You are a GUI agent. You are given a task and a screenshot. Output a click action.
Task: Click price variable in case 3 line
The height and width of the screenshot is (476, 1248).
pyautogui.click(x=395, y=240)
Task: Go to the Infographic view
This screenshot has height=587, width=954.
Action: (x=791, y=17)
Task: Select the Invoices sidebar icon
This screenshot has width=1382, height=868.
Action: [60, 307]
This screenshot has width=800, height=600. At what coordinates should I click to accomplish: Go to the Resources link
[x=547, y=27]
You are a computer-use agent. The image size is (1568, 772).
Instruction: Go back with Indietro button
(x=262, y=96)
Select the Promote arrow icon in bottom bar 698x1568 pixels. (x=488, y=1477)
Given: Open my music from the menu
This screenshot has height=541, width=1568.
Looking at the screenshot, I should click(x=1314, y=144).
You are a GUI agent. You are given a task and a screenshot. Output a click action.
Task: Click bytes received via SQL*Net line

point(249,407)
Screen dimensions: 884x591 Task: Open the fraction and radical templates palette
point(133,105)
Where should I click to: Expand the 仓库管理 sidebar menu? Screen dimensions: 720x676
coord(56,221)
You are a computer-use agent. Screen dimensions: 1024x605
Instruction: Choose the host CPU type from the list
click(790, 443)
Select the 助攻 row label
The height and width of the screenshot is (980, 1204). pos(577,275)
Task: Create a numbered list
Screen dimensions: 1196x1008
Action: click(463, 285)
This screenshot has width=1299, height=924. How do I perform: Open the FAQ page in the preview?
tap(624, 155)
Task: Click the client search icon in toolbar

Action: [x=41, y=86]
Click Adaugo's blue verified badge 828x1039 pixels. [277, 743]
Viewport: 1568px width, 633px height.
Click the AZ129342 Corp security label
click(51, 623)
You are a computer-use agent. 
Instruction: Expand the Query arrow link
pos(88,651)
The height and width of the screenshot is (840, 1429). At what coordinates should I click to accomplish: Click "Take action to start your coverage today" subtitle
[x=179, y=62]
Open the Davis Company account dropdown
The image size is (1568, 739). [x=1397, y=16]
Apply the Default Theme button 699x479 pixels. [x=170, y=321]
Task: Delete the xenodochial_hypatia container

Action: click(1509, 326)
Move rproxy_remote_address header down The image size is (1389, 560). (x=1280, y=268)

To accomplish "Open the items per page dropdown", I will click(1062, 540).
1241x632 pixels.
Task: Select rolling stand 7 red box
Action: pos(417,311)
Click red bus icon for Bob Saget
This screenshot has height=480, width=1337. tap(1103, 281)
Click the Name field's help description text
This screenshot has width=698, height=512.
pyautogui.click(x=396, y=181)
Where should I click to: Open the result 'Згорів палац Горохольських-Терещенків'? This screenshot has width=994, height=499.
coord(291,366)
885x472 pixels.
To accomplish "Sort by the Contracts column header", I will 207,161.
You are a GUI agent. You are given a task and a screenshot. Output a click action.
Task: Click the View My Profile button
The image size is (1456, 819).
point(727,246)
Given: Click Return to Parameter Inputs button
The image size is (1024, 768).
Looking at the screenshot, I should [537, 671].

→ About this task
A verbatim repeat of all the entries above is the required answer.

→ Response box
You are a GUI agent. You are given a task and a screenshot. Output a click action.
Task: Click price variable in case 3 line
The height and width of the screenshot is (476, 1248).
pyautogui.click(x=395, y=240)
Task: Go to the Infographic view
This screenshot has height=587, width=954.
Action: (x=791, y=17)
Task: Select the Invoices sidebar icon
This screenshot has width=1382, height=868.
Action: [60, 307]
This screenshot has width=800, height=600. At what coordinates should I click to accomplish: Go to the Resources link
[x=547, y=27]
You are a computer-use agent. The image size is (1568, 772).
Instruction: Go back with Indietro button
(x=262, y=96)
Select the Promote arrow icon in bottom bar 698x1568 pixels. (x=488, y=1477)
Given: Open my music from the menu
This screenshot has height=541, width=1568.
Looking at the screenshot, I should click(x=1314, y=144).
You are a GUI agent. You are given a task and a screenshot. Output a click action.
Task: Click bytes received via SQL*Net line

point(249,407)
Screen dimensions: 884x591 Task: Open the fraction and radical templates palette
point(133,105)
Where should I click to: Expand the 仓库管理 sidebar menu? Screen dimensions: 720x676
coord(56,221)
You are a computer-use agent. Screen dimensions: 1024x605
Instruction: Choose the host CPU type from the list
click(790, 443)
Select the 助攻 row label
The height and width of the screenshot is (980, 1204). pos(577,275)
Task: Create a numbered list
Screen dimensions: 1196x1008
Action: click(463, 285)
This screenshot has width=1299, height=924. How do I perform: Open the FAQ page in the preview?
tap(624, 155)
Task: Click the client search icon in toolbar

Action: [x=41, y=86]
Click Adaugo's blue verified badge 828x1039 pixels. [277, 743]
Viewport: 1568px width, 633px height.
Click the AZ129342 Corp security label
click(51, 623)
You are a computer-use agent. 
Instruction: Expand the Query arrow link
pos(88,651)
The height and width of the screenshot is (840, 1429). At what coordinates should I click to accomplish: Click "Take action to start your coverage today" subtitle
[x=179, y=62]
Open the Davis Company account dropdown
The image size is (1568, 739). [x=1397, y=16]
Apply the Default Theme button 699x479 pixels. [x=170, y=321]
Task: Delete the xenodochial_hypatia container

Action: click(1509, 326)
Move rproxy_remote_address header down The image size is (1389, 560). (x=1280, y=268)

To accomplish "Open the items per page dropdown", I will click(1062, 540).
1241x632 pixels.
Task: Select rolling stand 7 red box
Action: pos(417,311)
Click red bus icon for Bob Saget
This screenshot has height=480, width=1337. tap(1103, 281)
Click the Name field's help description text
This screenshot has width=698, height=512.
pyautogui.click(x=396, y=181)
Where should I click to: Open the result 'Згорів палац Горохольських-Терещенків'? This screenshot has width=994, height=499.
coord(291,366)
885x472 pixels.
To accomplish "Sort by the Contracts column header", I will 207,161.
You are a GUI agent. You are given a task and a screenshot. Output a click action.
Task: Click the View My Profile button
The image size is (1456, 819).
point(727,246)
Given: Click Return to Parameter Inputs button
The image size is (1024, 768).
Looking at the screenshot, I should [537, 671].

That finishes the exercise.